Objetivo A: Indica, por favor, si cada afirmación concuerda con el texto sobre el poder de Dios, contestando sí o no y citando literalmente las palabras del texto que lo deciden. (i) Jesús comparte el poder del buen samaritano. (ii) Un Dios que se hace vulnerable como un crucificado es digno de nuestro amor. (iii) Los poderes que oprimen son más poderosos que la bondad vulnerable de Dios.
Objetivo B: Reanuda el texto sobre el poder de Dios desde el punto en que termina.

Jesús está sentado a la derecha de Dios. Es decir, “comparte el poder de Dios”. Es decir, la debilidad solidaria de Dios. Jesús comparte el único poder de Dios que es el poder de la cruz, el poder de acompañar, el poder de consolar. Jesús comparte el poder del buen samaritano: el poder de bajarse, de acercarse, de echar aceite y vino, de cuidarse y de curar. El poder de hacerse cargo y encargarse del herido. ¿Tiene algo que ver esta imagen de Jesús con el Cristo Pantocrátor (“omnipotente”) de brazos poderosos y mirada fulminante? ¿En qué Cristo crees? Cree en el Cristo que te abraza siempre, extendiendo y estrechando sus brazos sobre ti.

No podemos amar, creer y confiar sino en un Dios a imagen de Jesús crucificado. Con todo, nuestra perplejidad no se disipa: un Dios que se hace vulnerable como un crucificado es, sí, digno de nuestro amor, pero ¿es también digno de nuestra esperanza? ¿No sigue la historia después de la Pascua siendo tan cruel y despiadada como antes de la Pascua? ¿Y de qué sirve creer en Dios, si Dios es tan impotente como nosotros para transformar esta historia?

 En la respuesta –que siempre se nos escapa– a esta pregunta que nos hiere se juega nuestro ser o no creyentes cristianos. Ahí nos jugamos el Credo y la fe, el Credo y la esperanza. ¿Esperamos más en el poder de Pilato o en el poder del Crucificado, en el poder del imperio o en el poder de la compasión, en el poder de la suficiencia o en el poder de la solidaridad? He ahí la cuestión. Creemos en el poder de Dios que se deja condenar y clavar en una cruz con todos los condenados y crucificados. Creemos en la bondad vulnerable de Dios. Creemos que la bondad vulnerable de Dios es más poderosa que todos los poderes que oprimen. La bondad vulnerable de Dios aparecería y sería infinitamente poderosa si creyéramos de verdad en ella y la practicáramos como Jesús.

Contenido de datos:
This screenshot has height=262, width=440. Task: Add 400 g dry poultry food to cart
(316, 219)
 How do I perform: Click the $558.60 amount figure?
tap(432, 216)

Respuesta A:
(i) Sí: "Jesús comparte el poder del buen samaritano".
(ii) Sí: "un Dios que se hace vulnerable como un crucificado es, sí, digno de nuestro amor".
(iii) No: "Creemos que la bondad vulnerable de Dios es más poderosa que todos los poderes que oprimen."

Respuesta B:
5. Desde allí ha de venir

            En la Biblia y en la literatura judía apocalíptica se conocía la figura del mártir al que Dios exalta y “guarda junto a sí hasta el fin del tiempo”. Y era familiar la creencia de que Dios enviaría a Elías o a un profeta como Moisés para preparar, anunciar, inaugurar “el fin de los tiempos”. Los cristianos combinaron estos motivos y otros, y los aplicaron a Jesús: “Llegarán tiempos de consuelo de parte del Señor, que os enviará de nuevo a Jesús, el Mesías que os estaba destinado. El cielo debe retenerlo hasta que lleguen los tiempos en que todo sea restaurado” (Hch 3,20-21).

            Jesús vino y proclamamos que resucitó. Pero hay todavía demasiado dolor. Las esperanzas están incumplidas. La historia no está acabada. El mundo está inacabado y gime en dolores de parto. Nosotros mismos gemimos: estamos inacabados. Aún más: Jesús mismo está inacabado, su historia esperanzada y esperanzadora sigue abierta y lo seguirá estando hasta que toda enemistad desaparezca y toda tristeza se disuelva.

No podemos ignorar ni minimizar el carácter doliente e inacabado de la realidad, si no queremos derivar en una ideología aburguesada barnizada de fe. Nada más contrario a la fe que la insensibilidad. La “espera de la parusía” es justamente la manera comprometida y sensible de vivir la fe en Jesús Mesías, la fe en su mesianismo todavía en camino.

No esperamos que Jesús “vuelva”, como si se hubiera ausentado. Esperamos que su vida mesiánica se realice y se manifieste enteramente, y en ello está empeñada nuestra fe. “El que apuesta por un cambio radical desde su presente vivirá con la esperanza de la venida de Cristo y de su reino” (J. Moltmann).

6. A juzgar a vivos y muertos

Es preciso que Cristo “venga a juzgar”, pues en el mundo perdura la injusticia. “La injusticia clama al cielo. Las víctimas que la han padecido no enmudecen. Los malhechores que la ejercen no encuentran reposo. Por eso, la sed de justicia no debe reprimirse. Guarda la memoria de los sufrimiento y hace esperar un juicio que restablezca el derecho” (J. Moltmann).

            Es preciso que venga a juzgar. Pero el juicio de Dios no consiste en dictar una sentencia, ni en separar justos y malvados, sino en implantar la justicia donde no existe, en hacer justo al injusto y en hacer bueno al justo. Es preciso y es bueno que Jesús venga a juzgar, él que murió perdonando a sus verdugos.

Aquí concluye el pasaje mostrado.